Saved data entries
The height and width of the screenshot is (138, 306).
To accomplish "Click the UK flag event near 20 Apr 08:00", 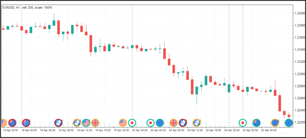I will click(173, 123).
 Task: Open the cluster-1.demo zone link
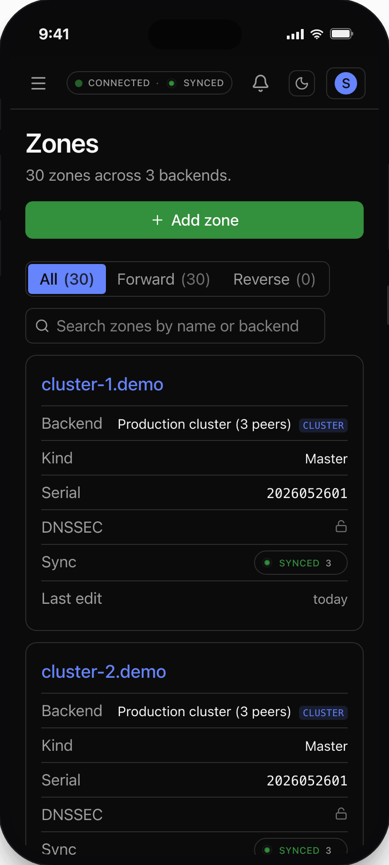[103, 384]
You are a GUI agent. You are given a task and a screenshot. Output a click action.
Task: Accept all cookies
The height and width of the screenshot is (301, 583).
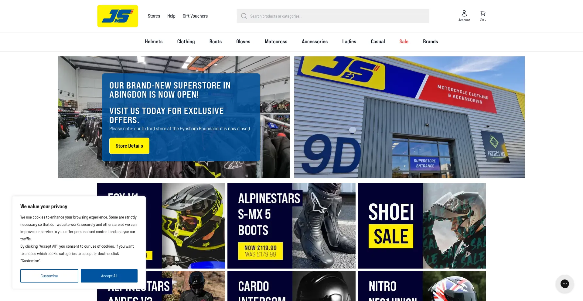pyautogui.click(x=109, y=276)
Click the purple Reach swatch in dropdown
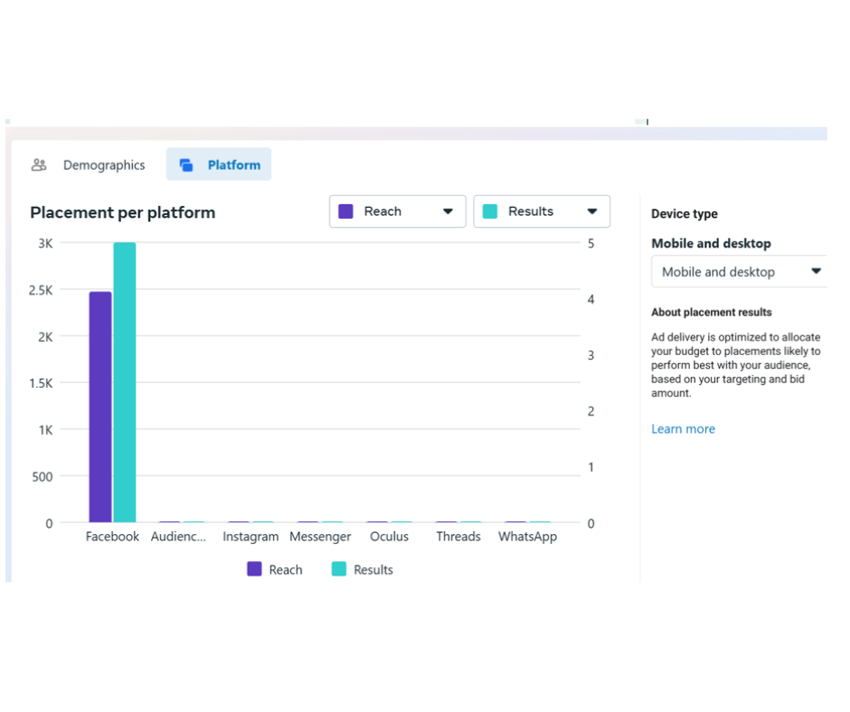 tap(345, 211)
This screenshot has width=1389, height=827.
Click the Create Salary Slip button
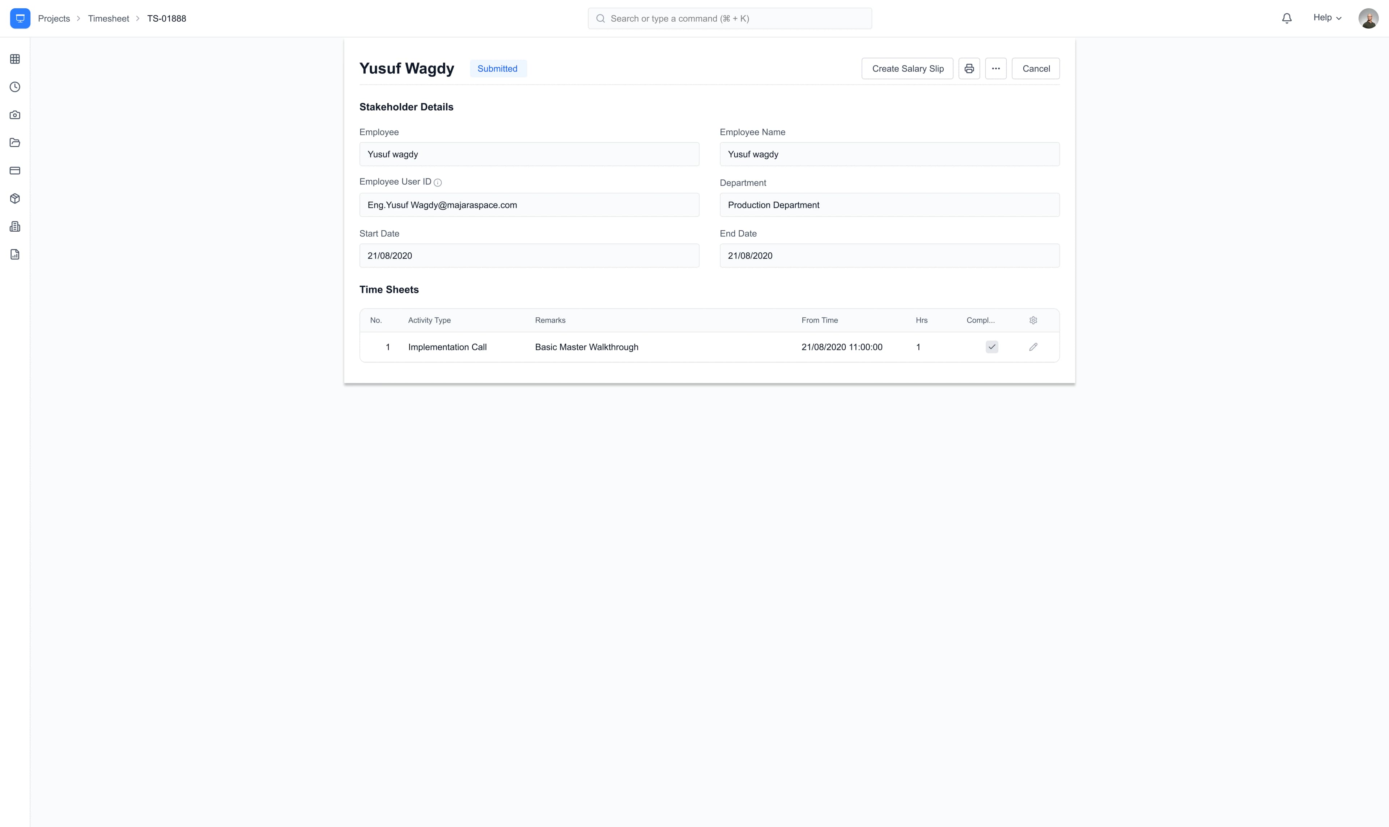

* _THE TASK_
Only the lines from the one containing "Click the purple Reach swatch in dropdown" through the last line of the entries above should be copied, exactly as they are and without the pictures.

* _FINISHED TASK_
Click the purple Reach swatch in dropdown
 tap(345, 211)
This screenshot has width=1389, height=827.
Click the Create Salary Slip button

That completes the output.